Noutra frente, o ministro Paulo Guedes não desistiu de atrair o capital privado para o jogo. Numa transmissão ao vivo realizada pelo banco BTG na segunda-feira 20, o ministro voltou a defender que a recuperação virá pelo investimento privado e apelou ao Congresso pelo “espírito cívico” de se aprovar as reformas estruturantes ao fim do momento crítico enfrentado pelo país. Para além das reformas administrativa (que, de fato, abriria espaço fiscal para que o governo engendrasse novos investimentos e fomentasse a economia) e tributária, Guedes lamentou que o marco legal do saneamento básico não foi aprovado. E ele tem razão. A flexibilização de regras para o investimento em serviços de água e esgoto por parte de empresas pode atrair aportes em contratos a longo prazo e viabilizar grandes obras sem um centavo do Tesouro. “O ministro sabe que, como os projetos são a longo prazo, a atratividade para empresas estrangeiras é muito maior”, diz um secretário do Ministério da Economia.
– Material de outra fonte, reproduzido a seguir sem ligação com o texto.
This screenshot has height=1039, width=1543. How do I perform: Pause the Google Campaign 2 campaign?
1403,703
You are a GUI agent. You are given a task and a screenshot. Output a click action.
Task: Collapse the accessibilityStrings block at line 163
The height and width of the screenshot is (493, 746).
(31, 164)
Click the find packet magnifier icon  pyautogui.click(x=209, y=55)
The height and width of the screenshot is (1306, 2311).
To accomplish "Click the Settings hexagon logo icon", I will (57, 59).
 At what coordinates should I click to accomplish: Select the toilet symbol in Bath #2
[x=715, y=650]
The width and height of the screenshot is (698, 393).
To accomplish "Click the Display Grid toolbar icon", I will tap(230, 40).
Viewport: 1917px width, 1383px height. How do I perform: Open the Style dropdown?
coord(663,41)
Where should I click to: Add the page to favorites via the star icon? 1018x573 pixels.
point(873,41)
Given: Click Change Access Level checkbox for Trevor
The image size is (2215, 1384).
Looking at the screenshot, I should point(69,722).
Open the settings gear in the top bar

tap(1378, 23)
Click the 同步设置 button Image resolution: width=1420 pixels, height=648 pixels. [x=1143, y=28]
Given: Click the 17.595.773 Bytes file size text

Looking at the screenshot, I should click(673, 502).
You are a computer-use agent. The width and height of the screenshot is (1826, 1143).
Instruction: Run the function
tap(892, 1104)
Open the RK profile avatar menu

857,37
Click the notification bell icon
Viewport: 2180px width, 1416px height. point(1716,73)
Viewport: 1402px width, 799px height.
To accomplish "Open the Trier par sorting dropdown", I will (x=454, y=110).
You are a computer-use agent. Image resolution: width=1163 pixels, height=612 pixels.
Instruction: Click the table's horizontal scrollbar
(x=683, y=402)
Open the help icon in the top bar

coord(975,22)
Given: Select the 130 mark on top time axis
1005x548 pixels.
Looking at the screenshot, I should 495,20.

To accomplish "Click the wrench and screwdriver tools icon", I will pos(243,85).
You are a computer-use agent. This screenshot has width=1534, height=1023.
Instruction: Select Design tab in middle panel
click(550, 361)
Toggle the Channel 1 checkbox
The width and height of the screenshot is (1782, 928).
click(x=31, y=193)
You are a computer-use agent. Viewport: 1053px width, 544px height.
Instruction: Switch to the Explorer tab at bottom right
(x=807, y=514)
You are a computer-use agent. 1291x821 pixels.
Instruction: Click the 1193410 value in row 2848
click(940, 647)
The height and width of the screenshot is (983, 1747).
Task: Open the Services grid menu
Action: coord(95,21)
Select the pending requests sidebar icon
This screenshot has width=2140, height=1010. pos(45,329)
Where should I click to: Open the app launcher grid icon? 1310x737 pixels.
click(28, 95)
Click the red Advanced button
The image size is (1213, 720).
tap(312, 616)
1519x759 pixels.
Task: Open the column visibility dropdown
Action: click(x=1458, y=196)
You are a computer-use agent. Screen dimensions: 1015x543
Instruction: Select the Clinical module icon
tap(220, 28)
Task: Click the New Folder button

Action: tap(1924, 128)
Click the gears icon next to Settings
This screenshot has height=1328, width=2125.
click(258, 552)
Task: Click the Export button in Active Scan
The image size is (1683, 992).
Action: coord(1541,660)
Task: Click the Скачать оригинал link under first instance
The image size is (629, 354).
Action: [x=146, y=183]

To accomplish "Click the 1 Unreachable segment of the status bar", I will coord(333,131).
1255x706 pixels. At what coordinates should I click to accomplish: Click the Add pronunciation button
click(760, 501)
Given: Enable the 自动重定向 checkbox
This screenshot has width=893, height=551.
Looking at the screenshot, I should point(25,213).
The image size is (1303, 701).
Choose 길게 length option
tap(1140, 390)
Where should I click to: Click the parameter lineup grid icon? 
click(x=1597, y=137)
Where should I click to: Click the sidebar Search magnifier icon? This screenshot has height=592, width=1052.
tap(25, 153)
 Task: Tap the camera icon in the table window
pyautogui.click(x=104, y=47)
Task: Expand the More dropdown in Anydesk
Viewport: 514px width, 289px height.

Por fim, um problema conceitual. Um Plano Marshall dependeria de dinheiro estrangeiro. Como no pós-guerra, os Estados Unidos financiaram a recuperação europeia – ou seja, não foi um plano interno, mas externo. Assim, para fazer sentido este conceito, o dinheiro para a revitalização das obras de infraestrutura precisaria vir do Fundo Monetário Internacional, do Banco Mundial ou até mesmo do Banco Interamericano de Desenvolvimento (BID). E aí mora o problema fundamental do plano com cheiro de naftalina de Braga Netto. O dinheiro virá obrigatoriamente das máquinas de imprimir instaladas na Casa da Moeda, no Rio de Janeiro. Será o governo financiando o governo num grande calote branco que – principalmente aos olhos dos investidores estrangeiros – acende um sinal de alerta para um problema fiscal e inflacionário futuro. O milagre econômico dos anos 1970, baseado exatamente neste tipo de plano, não sobreviveu à primeira crise internacional. O resultado foi a hiperinflação e um gigantesco problema no balanço de pagamentos do país. Como saída para a crise atual, os militares sugerem exatamente o mesmo projeto. Não há histórico ou teoria econômica que sustente a lógica de implementar um programa como este.